* [The problem]:
Check each line of the data below for the word "title", then extract the ones that have it.
☆ ☆ ☆ ☆ ☆ ☆ ☆
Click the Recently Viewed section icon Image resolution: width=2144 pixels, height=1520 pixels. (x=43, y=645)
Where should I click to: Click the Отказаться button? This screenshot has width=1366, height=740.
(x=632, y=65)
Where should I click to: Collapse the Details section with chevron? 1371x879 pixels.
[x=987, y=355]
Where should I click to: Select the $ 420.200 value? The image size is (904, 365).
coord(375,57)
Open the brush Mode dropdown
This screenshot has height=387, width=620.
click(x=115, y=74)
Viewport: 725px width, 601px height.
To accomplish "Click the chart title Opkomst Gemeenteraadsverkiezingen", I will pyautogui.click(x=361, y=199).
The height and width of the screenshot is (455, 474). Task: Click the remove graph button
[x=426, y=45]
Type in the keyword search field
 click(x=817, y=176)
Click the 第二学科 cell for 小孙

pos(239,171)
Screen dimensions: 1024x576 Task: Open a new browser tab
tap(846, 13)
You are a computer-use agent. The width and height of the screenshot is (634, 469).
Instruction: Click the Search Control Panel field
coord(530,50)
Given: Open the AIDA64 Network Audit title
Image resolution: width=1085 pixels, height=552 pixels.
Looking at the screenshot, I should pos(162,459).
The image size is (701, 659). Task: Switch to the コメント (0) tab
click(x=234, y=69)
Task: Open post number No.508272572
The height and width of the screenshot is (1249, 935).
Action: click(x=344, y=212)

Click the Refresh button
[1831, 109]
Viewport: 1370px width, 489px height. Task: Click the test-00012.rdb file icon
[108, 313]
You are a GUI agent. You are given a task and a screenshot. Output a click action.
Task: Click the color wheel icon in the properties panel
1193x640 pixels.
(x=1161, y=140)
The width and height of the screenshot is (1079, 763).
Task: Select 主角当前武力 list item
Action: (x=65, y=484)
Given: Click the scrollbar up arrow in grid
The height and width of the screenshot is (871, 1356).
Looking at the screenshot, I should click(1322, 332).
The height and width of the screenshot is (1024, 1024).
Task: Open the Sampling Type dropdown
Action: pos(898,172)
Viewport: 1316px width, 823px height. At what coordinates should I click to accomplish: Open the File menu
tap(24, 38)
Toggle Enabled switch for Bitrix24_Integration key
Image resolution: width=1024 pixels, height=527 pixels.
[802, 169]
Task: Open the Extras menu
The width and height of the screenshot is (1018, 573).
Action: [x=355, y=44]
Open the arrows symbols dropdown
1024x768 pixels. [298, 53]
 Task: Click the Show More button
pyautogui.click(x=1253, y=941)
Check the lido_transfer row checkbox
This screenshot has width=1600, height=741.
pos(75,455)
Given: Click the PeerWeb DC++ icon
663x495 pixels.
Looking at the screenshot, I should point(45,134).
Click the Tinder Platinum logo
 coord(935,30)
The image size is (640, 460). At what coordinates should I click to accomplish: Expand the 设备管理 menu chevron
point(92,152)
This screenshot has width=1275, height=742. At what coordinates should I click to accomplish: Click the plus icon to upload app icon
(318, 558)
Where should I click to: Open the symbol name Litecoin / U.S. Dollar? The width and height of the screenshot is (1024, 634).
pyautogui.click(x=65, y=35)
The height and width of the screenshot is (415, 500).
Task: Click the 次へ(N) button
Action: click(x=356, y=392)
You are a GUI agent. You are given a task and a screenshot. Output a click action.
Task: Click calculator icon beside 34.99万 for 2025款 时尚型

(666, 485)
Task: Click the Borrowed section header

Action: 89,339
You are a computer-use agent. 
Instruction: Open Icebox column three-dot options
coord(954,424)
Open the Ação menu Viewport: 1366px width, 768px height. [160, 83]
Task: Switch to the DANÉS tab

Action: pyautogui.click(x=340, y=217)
☆ ☆ ☆ ☆ ☆ ☆ ☆
* [Solution to the problem]:
To accomplish "Click the chart title Opkomst Gemeenteraadsverkiezingen", I will pyautogui.click(x=361, y=199).
Given: Open the AIDA64 Network Audit title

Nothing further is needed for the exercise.